= Robyn and Gandeleyn =

15th-century English ballad

Robyn and Gandeleyn is an English ballad. The poem is in Sloane Manuscript 2593, a document of lyrics and carols which dates from around 1450. It was first printed by Joseph Ritson in his 1790 collection Ancient Songs. It was later republished in the second half of the 19th century in an anthology of traditional English and Scottish ballads by Francis James Child known as the Child Ballads, where it is Child Ballad 115. Child also divided the continuous text into seventeen stanzas.

The ballad has attracted interest from scholars of Robin Hood due to the similarity of Robyn's name and the involvement of both precise archery and a dangerous forest as motifs. Despite this similarity, Child and other scholars generally believe that the ballad is not directly connected to Robin Hood's legend. If it really is a reference to Robin Hood, it would be one of the earliest attested stories, along with Robin Hood and the Monk.

==Plot==

Robyn lyth in green wode bowndyn
I herde a carpyng of a clerk
  Al at yone wodes end
Of gode Robyn and Gandeleyn
  Was there non other gynge

— Robyn and Gandeleyn, Stanza 1

Robyn kills a deer, but is then shot and killed by an arrow. His servant Gandeleyn looks about for the killer and finds Wrennok of Donne, a young archer (described as a "little boy"). They exchange words, and Gandeleyn says they shall shoot at a mark of each other's hearts. Wrennok fires first but his shot misses. Gandeleyn fires second and cleaves his heart in two, killing Wrennok. The ballad concludes with Gandeleyn declaring Wrennok cannot boast of killing both Robyn and his servant.

==Analysis==
In general, most scholars believe the Robyn in this ballad to be unrelated to the more famous Robin Hood. There appear to be more differences than similarities between Robyn and Gandeleyn and Robin and Little John. Despite the belief it is unlikely to be directly related, the ballad is often included in collections of Robin Hood literature due to being a relevant example of folklore of perceptions of the medieval greenwood as a place of sudden violence and duels over affairs of honor.

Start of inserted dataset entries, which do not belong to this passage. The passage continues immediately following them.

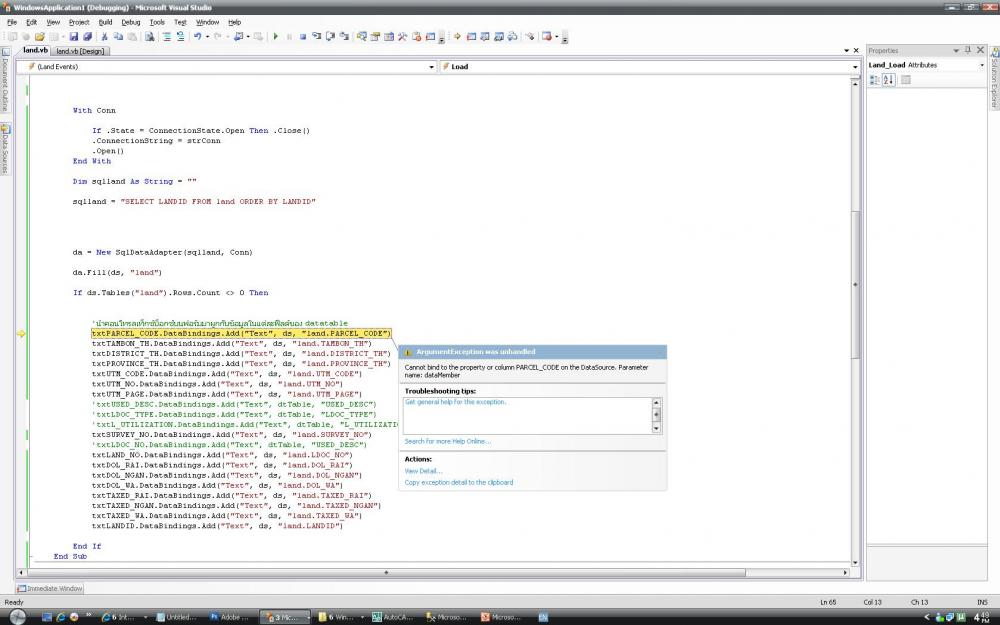Switch to the land.vb [Design] tab
Viewport: 1000px width, 625px height.
[82, 51]
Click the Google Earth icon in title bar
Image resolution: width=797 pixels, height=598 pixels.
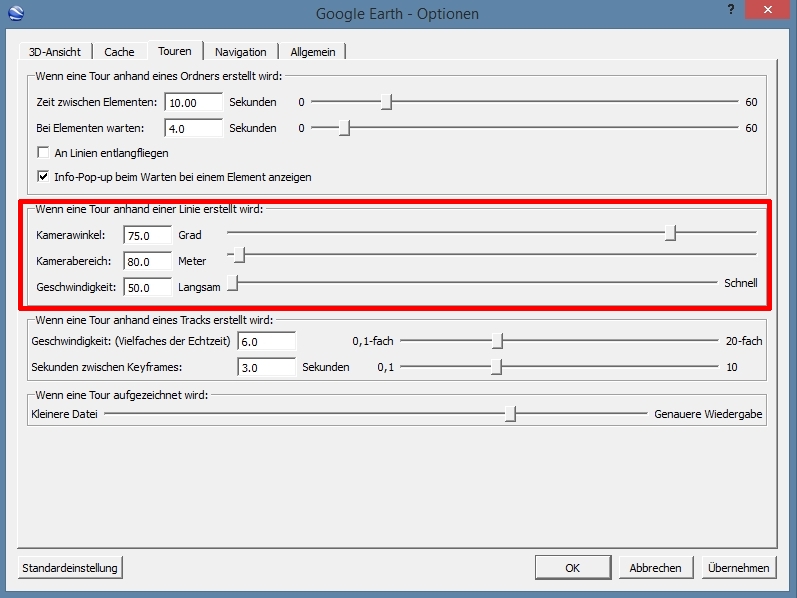(14, 14)
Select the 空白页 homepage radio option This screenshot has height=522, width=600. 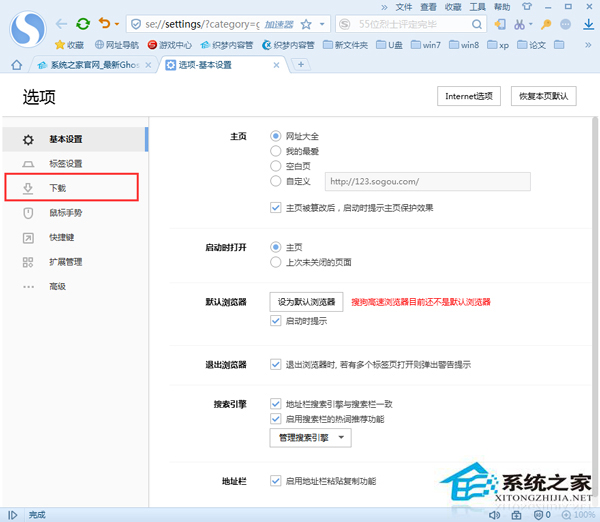[276, 166]
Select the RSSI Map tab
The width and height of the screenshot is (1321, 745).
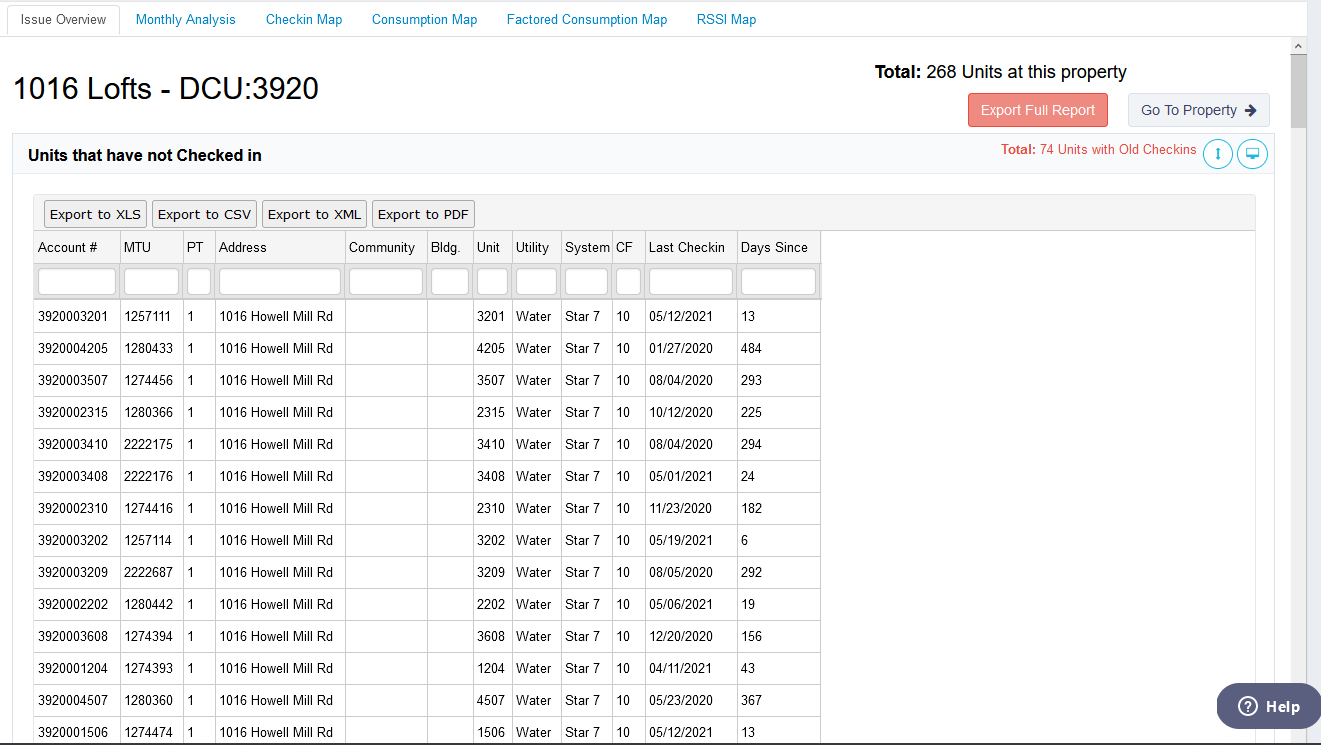726,19
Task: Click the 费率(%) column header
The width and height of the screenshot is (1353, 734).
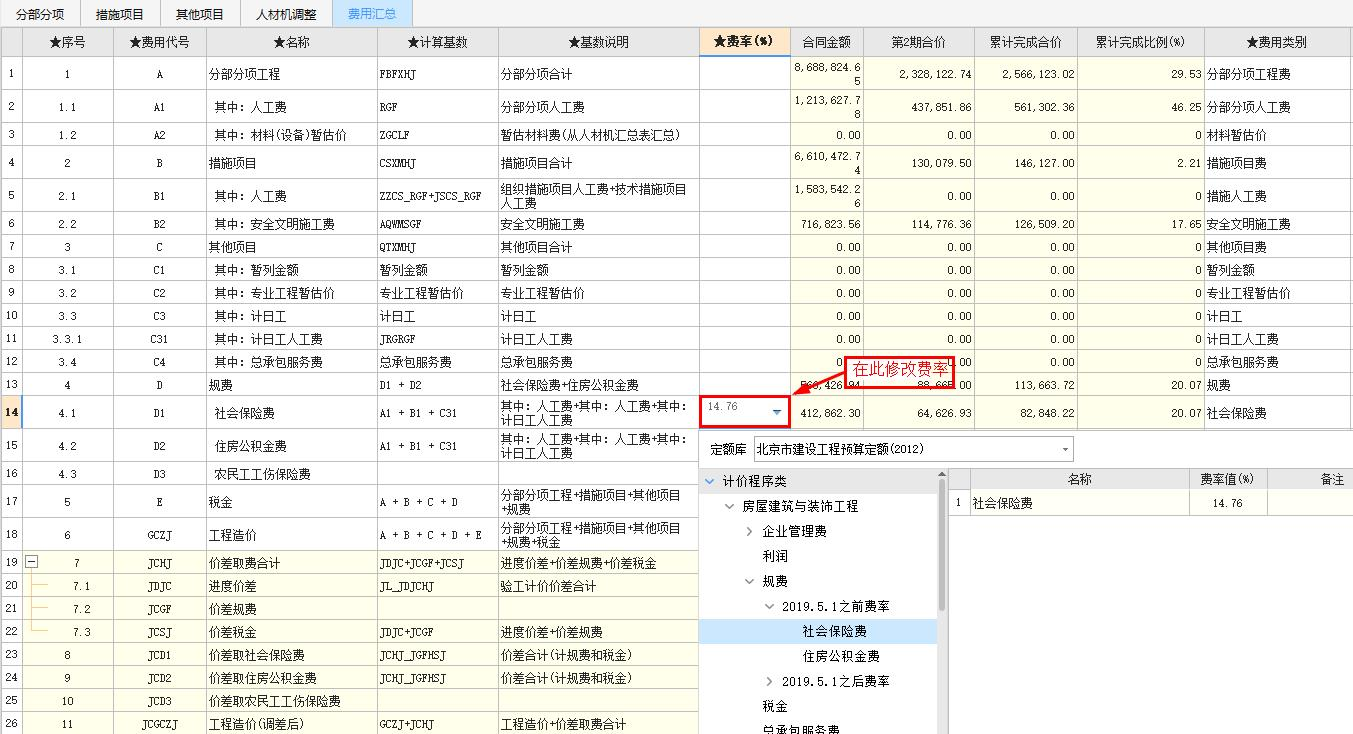Action: pos(744,42)
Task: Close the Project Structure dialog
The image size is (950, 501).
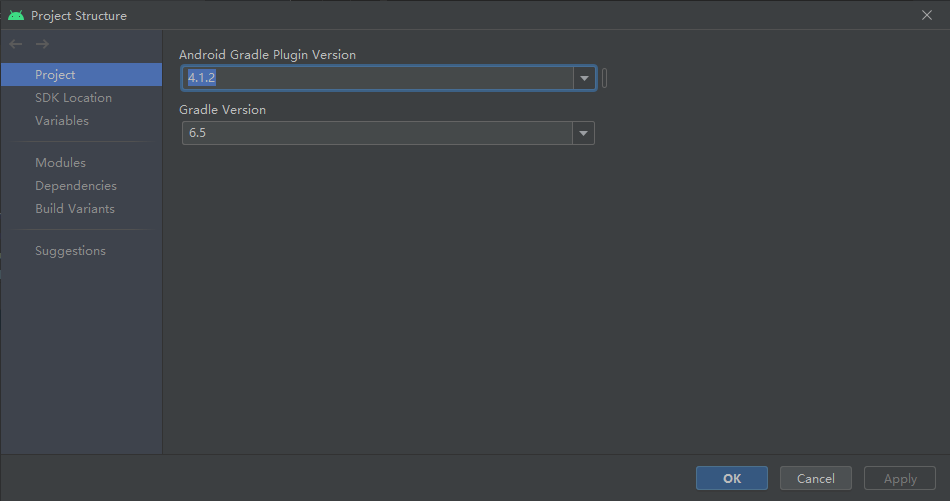Action: (x=926, y=15)
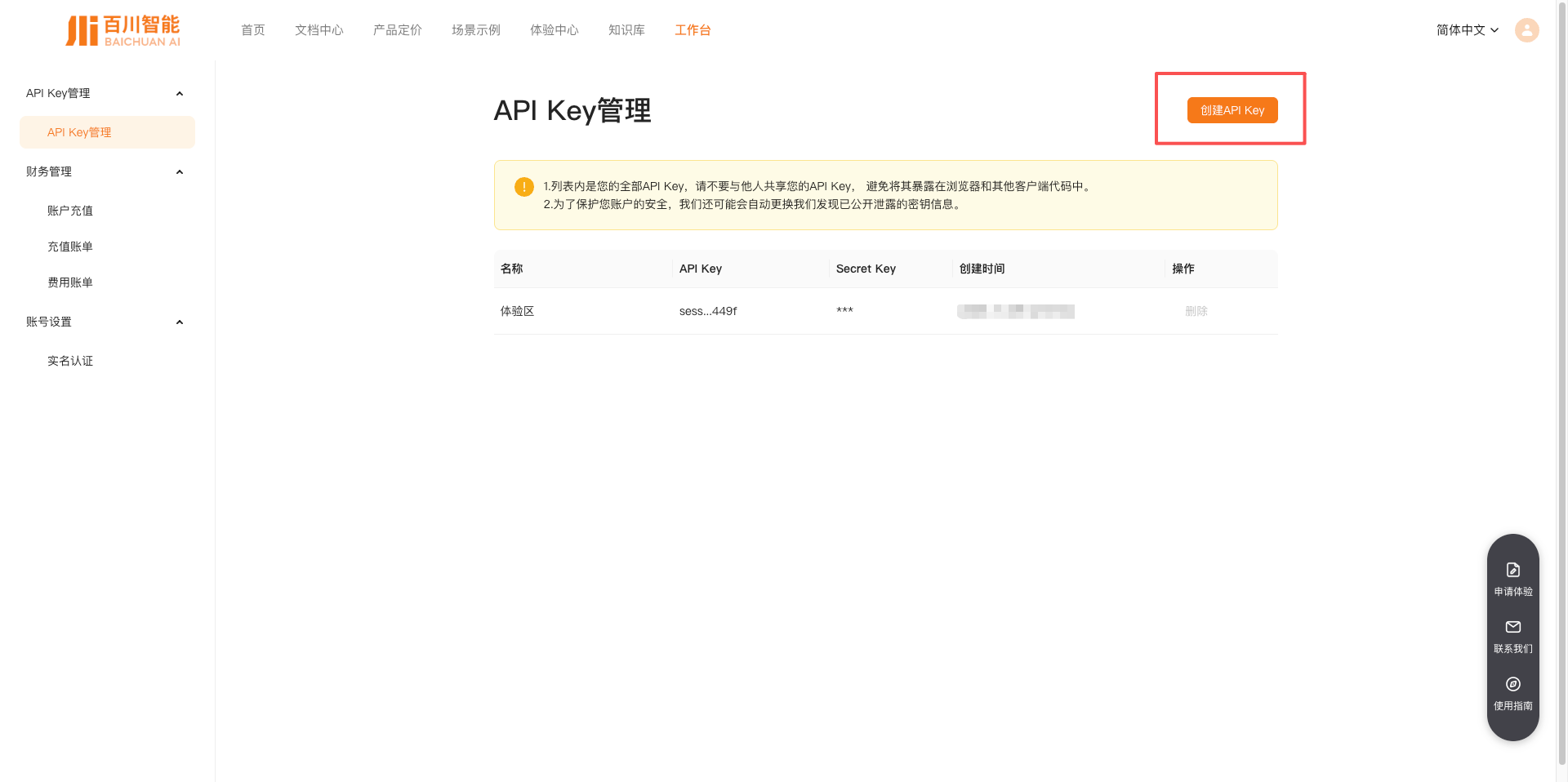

Child's division into stanzas is generally thought to work well enough. The work largely has a rhyme scheme of ABCB, also known as a ballad stanza, although there are several six-line stanzas that integrate awkwardly. The work may have been recited rather than sung, and thus is closer to a poem than a song. Transcription errors, such as a presumably accidental repetition of two lines, leads to suspicion that the Sloane manuscript 2593 was copied hastily and potentially inaccurately, but any differences with an older, lost version can only be speculated on.

Other opinions have been offered as well, often suggesting that the Robyn described may have been a poacher and thus the ballad was about poaching. A thin possibility holds out a connection to The Tale of Gamelyn, a story found in some manuscripts that included The Canterbury Tales, but there is nothing to connect Gamelyn and Gandeleyn aside from their similar names. The author Robert Graves offered the eccentric view that the ballad was really about birds, and described the New Year's hunting of a wren (=Wrennok?) in vengeance for a robin (=Robyn?) murdered in midsummer.